Toutefois, la question du contexte et condition des enjeux de la production cinématographique quant à ces huit dernières années, représenterait une raison valable pour entreprendre un tel projet. Nous y proposons une lecture de cette nouvelle vague de films marquant un tournant fort dans l’histoire du cinéma Tunisien qui souffre du même mal que d’autres secteurs, celui de l’absence d’une volonté politique de changer les choses.
Pour ce faire, nous prenons l’exemple d’un film tunisien produit en 2016, dont nous avons la chance de connaitre les coulisses de sa production et ce dans une tentative de développer cet axe de contexte et des conditions de production cinématographique en Tunisie.
« The last of Us » entre défi et succès :
Premier long métrage de fiction du jeune cinéaste Alaeddine Slim., le film tunisien « The Last of Us » franchit les frontières.
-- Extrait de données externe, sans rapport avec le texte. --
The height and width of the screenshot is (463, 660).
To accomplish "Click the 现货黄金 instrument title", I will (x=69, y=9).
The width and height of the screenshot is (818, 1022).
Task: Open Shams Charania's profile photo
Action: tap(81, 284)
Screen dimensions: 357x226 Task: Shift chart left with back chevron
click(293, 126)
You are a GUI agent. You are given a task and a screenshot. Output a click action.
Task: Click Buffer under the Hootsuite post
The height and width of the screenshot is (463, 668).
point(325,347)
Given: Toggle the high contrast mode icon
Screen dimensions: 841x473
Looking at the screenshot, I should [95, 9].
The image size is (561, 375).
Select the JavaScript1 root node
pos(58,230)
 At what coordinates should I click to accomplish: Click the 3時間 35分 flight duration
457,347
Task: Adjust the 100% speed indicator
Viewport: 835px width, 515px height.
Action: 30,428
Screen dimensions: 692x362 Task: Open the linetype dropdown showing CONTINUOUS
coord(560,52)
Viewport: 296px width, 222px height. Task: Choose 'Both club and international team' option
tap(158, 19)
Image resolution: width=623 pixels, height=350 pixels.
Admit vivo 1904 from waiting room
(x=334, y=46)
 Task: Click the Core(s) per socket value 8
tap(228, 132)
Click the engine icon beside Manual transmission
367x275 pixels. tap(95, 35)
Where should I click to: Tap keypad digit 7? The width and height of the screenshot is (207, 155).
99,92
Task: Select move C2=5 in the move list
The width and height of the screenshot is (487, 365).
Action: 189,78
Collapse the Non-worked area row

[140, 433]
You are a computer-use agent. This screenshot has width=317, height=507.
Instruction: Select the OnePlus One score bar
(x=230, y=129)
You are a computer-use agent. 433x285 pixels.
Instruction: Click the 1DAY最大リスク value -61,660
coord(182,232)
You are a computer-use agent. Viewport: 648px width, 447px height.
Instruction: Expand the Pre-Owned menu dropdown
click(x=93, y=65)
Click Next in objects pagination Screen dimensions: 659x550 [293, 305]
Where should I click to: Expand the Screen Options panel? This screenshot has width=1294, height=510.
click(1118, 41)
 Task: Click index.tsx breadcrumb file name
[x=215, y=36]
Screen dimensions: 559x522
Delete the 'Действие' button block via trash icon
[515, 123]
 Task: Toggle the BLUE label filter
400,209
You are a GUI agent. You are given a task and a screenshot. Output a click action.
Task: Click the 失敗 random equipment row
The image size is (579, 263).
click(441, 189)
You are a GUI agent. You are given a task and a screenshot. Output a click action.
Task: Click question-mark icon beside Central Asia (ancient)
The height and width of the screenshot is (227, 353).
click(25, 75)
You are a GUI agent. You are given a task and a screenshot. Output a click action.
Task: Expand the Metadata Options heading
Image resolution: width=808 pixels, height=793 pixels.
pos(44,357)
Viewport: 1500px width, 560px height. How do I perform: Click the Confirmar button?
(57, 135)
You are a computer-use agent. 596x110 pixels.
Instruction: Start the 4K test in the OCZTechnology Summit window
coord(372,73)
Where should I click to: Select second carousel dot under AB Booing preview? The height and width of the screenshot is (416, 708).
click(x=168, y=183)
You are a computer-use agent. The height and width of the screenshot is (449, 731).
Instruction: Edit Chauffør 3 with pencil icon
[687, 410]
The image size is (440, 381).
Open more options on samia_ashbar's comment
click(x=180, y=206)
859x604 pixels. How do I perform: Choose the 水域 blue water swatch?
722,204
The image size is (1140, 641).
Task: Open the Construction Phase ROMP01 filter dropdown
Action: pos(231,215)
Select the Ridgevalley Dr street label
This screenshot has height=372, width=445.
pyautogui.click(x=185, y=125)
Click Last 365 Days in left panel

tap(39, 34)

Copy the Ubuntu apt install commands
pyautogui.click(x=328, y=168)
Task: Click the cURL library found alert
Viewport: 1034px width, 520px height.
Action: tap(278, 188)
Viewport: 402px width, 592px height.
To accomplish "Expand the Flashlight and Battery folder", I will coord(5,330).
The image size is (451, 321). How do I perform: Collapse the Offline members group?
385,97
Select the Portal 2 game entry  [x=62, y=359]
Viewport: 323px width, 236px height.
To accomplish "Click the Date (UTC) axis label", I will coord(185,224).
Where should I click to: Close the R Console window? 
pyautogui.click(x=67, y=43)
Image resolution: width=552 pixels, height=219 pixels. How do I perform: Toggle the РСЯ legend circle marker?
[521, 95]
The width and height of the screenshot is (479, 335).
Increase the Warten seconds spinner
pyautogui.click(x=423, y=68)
Récompensé par le prestigieux « Lion du Futur » à la Mostra de Venise en 2016, le prix du meilleur film arabe au festival de Cordoue en 2017, Le prix du meilleur acteur aux African Movie Academy Awards (AMAA) en 2017, Représentant la Tunisie aux Oscars 2018, dans la catégorie du meilleur film en langue étrangère, The last of us” est décrit comme un film audacieux qui se situe parfaitement dans cet axe de recherche.
Ala Eddine slim, fait parti de ces jeunes réalisateurs ambitieux, décidés d’appliquer des principes qui échappent aux moyens. L’idée de vouloir faire son premier film sans subventions ni gros moyens n’a jamais quitté son esprit, nous l’affirme-t-il. Il se lance un challenge, il tente et réussi.
Après un devis estimatif de départ de 400 milles dinars, le film a fini par être produit avec un budget extrêmement réduit. 55 milles dinars était le budget de départ du film (préparation, tournage et montage). Une somme qui ne peut être suffisante pour un film tourné dans différentes régions du pays. 15 000 a été la somme allouée à la communication du film, et ce pour la réalisation des affiches et de la bandes d’annonce du film. Ils ont même réussi à organiser un concert avec le musicien du film, à l’institut français
Pour Alaeddine Slim « Ce modèle de production est spécifique à ce projet. L’essentiel est de trouver des solutions et des mécanismes pour chaque projet. Certes, il y a eu beaucoup de fatigue et de contraintes pendant la fabrication, mais l’investissement humain était hors du commun », [4]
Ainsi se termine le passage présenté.